Ритка

10 декабря 1987 года, в "день защиты прав человека", я брел по Тверскому бульвару в сторону Пушкинской, зажав подмышкой папку, в которой были аккуратно сплющены мои дерзкие переводы из Элиота.

В этот вечер я был зван на посиделки в дом замечательного Сергея Серафимовича Шведова, литературоведа и издателя. Не просто зван - то был мой вечер. Вышел за час, хотя идти было минут двадцать. Трясся страшно.

На Пушкинской, около "Московских новостей", какие-то типы в штатском, очевидно приняв меня за правозащитника (к коим я отнести себя не решусь), сорвали с меня шапку и втоптали в талый снег папку со стишками. Бумаги разлетелись. Кое-что удалось собрать.

Я шел к Шведовым, уныло перебирая в памяти: "Что ж продолжим наш путь, избегая пустынных улиц…" Негероическое было настроение.

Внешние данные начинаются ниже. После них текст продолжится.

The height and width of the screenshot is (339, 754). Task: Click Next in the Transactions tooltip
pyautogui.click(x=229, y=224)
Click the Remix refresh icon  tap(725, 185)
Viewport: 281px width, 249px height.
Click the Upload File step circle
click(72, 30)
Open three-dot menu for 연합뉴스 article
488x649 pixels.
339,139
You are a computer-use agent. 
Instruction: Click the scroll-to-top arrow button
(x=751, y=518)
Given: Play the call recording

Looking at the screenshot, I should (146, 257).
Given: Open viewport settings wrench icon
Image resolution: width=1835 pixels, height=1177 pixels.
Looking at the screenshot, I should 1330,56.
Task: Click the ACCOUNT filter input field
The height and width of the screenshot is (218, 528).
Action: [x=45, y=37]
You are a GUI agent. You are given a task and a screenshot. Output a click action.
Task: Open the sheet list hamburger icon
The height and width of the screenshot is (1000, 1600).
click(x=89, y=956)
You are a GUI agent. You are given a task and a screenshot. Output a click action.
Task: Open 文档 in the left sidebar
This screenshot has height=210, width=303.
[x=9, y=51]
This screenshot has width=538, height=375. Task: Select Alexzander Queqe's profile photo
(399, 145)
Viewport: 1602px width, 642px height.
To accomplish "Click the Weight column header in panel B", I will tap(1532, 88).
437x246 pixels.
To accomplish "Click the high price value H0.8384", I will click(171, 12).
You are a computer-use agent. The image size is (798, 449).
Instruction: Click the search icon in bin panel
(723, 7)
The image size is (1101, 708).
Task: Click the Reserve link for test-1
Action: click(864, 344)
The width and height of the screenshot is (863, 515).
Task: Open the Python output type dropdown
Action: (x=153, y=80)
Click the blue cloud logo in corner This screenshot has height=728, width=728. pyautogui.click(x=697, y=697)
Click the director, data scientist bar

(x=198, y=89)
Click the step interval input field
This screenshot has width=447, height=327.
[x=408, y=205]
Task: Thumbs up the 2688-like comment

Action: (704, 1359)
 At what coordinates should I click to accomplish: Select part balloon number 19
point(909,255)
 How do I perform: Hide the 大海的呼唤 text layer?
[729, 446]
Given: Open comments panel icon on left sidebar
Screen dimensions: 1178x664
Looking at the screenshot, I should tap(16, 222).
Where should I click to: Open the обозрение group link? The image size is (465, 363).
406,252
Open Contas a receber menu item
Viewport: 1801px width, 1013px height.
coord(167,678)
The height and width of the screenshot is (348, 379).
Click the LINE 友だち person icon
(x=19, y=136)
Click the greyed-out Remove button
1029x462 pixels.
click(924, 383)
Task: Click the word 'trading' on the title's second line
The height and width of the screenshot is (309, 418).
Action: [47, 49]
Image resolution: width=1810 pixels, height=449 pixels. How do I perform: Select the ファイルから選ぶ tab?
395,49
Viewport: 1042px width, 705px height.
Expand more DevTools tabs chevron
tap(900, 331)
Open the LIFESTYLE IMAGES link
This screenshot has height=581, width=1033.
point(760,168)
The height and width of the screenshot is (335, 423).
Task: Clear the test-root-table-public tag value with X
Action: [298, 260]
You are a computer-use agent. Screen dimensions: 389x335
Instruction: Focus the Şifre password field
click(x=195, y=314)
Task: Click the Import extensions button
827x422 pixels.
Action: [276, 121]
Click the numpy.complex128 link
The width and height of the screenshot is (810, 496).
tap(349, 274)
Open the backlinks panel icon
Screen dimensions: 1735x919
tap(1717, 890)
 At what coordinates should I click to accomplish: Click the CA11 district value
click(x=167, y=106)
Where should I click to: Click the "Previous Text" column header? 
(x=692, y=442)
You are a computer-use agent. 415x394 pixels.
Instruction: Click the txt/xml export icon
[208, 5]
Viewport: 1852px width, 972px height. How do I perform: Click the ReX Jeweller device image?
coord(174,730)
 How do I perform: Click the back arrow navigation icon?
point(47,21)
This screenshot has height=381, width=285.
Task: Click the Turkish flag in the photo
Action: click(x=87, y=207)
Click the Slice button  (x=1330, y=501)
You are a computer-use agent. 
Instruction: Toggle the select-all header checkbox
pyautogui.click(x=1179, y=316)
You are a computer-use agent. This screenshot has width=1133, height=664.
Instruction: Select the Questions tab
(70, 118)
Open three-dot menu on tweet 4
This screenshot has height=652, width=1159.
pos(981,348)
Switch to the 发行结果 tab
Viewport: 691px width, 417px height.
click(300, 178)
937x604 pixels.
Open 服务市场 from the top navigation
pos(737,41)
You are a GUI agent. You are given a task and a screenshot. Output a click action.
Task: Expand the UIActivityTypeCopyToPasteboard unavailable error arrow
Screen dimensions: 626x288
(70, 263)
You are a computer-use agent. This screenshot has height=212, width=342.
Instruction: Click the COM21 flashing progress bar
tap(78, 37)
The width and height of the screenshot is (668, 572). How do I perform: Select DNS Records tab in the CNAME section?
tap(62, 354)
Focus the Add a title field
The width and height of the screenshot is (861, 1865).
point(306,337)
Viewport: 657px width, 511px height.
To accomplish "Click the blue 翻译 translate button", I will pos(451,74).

Отчитал скороговоркой. Никто не сказал ни слова. И ладно. Только радушная хозяйка дома произнесла: "Вот, берите. Тут пироги, тут чай".

С первым глотком горячего чая пелена спала. И я увидел среди знакомых и полузнакомых лиц одно - чудесное и совершенно незнакомое. То была Ритка. Ей было холодно, и у неё был предательски красный нос.

Неделю я бегал к ней в гости - со Столового в Южинский. Потом она осталась у меня. Я забросил стишки и переводы, и всякий раз страшно торопился домой с работы. У нас была огромная комната, а в комнате - диван, шкаф, книжные полки и полосатые занавески. Она ходила в моих толстых шерстяных носках и грелась.

Потом примчалась заплаканная Ирка. Тем вечером у неё умерла мама. Я попросил Ритку уйти. Она тихо собралась и сказала: "Позвони". Толстые носки перекочевали на Ирку.

Я позвонил через пару дней - почему-то был уверен, что она вернется. Она вернулась. Натянула на замерзшие ноги толстые носки и убрала пепельницы.

Помнится, Игорь, в те дни навестивший меня, сказал: "Ты влип. У неё тропининские глаза. От таких глаз не уходят".